Keep it undeveloped for what, you ask? Interestingly this featureless wasted space is likely the home of a rich ecosystem evolved and evolving right here. And this very ecosystem may well support human thriving too in ways that people whooshing past won’t begin to understand.
> People would rather have unemployment and opiate addicts instead of development and progress.
So that’s our choice - big box stores and Amazon warehouses or opiate addicts and unemployment? In this formulation, the more progress, the fewer opiate addicts. So if we roll the clock back to, say, the mid 1500’s the whole continent would have been full of opiate addicts. Or possibly the directionality of the relationship is wrong. Or opiate addiction and unemployment are a little more complicated than that there’s “unused” land around.
People always forget that there's plenty of land and you don't need to engage in greenfield really. You just need to build up. Keeping the ecosystems intact is much more important than keeping around a poorly insulated tinderbox of a home that was built in 3 weeks by unskilled laborers in 1935 around until the end of time. Ecosystems take thousands of years sometimes to develop all of their organic connectivity that we routinely destroy in no time at all.
I have a similar situation--I live in a small town 45 minutes from a large city, surrounded by farmland. Aside from the farmers, most of the people here work either remotely or in the city, and choose to live here because it's quiet and not full of, ironically, drug addicts like the city.
But we're not looking down our noses from high rise Silicon Valley condos, so I guess we're all a bunch of unwashed degenerates.
I live (mostly) a good hour and a half away from the capital city in a state three times larger than Texas, the state pop. is a bit above 2 million and the urban population (one capital city with extensive sprawl, several very large towns) is also a bit under 2 million.
The very few hundred thousand or so that have the bulk of the space to ourselves are extremely happy to keep it "undeveloped", outside of agriculture, forest work, and mining sites with most (and all new ones) having strict controls about rehabilition .. in keeping with traditional land holders with some 70K years of history invested here.

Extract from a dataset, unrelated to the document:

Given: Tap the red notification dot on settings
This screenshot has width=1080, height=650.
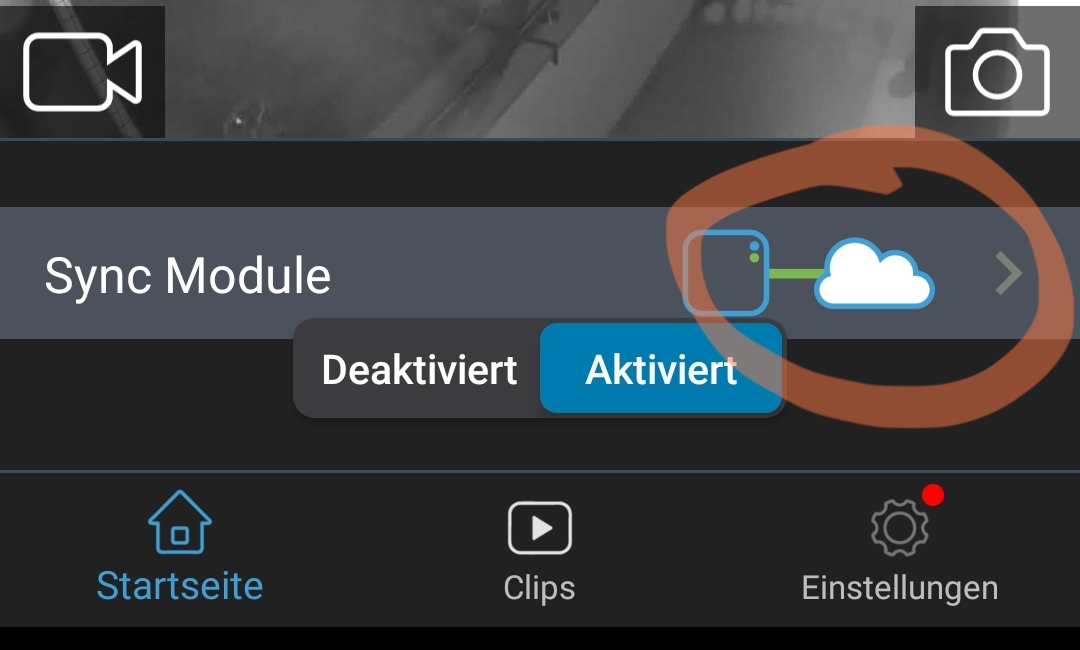Looking at the screenshot, I should (933, 495).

I've heard of cities - I did my STEM degrees in "the most remote city in the world" (according to some early US astronauts astounded to see light in the darkness) and went on to write a few million SLOC in earth mapping and signal processing while doing geophysical field work (and WGS84 "ground truthing") across ~ two thirds of the 190+ countries across the globe - but rarely ever in cities.
It's odd to realise we've transitioned (as a species) from < %50 living in urban environments to > %50 within the past 40 or so years.

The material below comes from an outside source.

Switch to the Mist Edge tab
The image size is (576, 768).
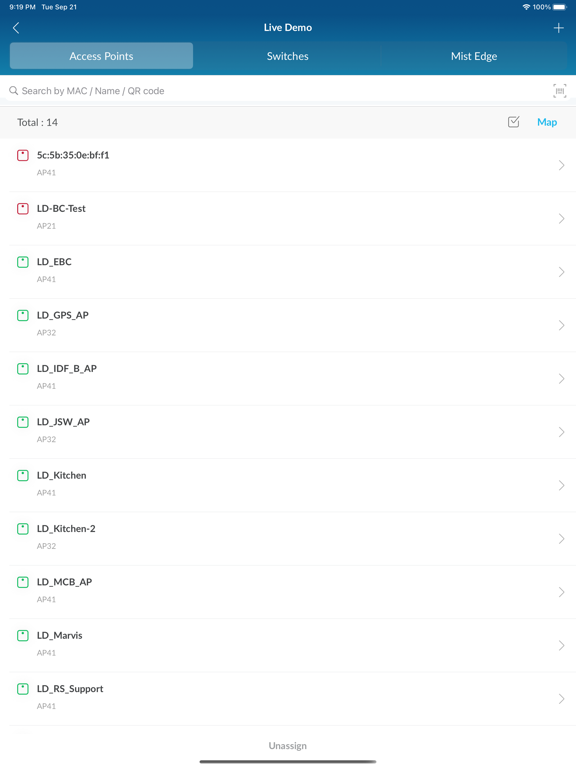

> Seems like development and new jobs would be helpful for the area, no?
Maybe, maybe not. Those tell me about Ohio in general, not the area the parent commenter is talking about. Either way, I'd be inclined to ask the people who live there what they want, not prescribe "development and jobs" from my ivory tower while insulting them.
My point is that you're making a pretty absurd false dichotomy. It's either "unemployment and opiate addicts", or having your quiet rural home paved over? Those are the only two choices?
In Ohio your property taxes get reassessed periodically. So as the local market goes up so does you tax burden. People really do get priced out of their home, sometimes priced out of the area entirely, especially if they are living on a fixed income.
Maybe, but that's not always the case. In the US, powers of eminent domain have at times been delegated to private entities. If there's a clear public benefit for seizure of land, sometimes the landowners don't have much of a choice.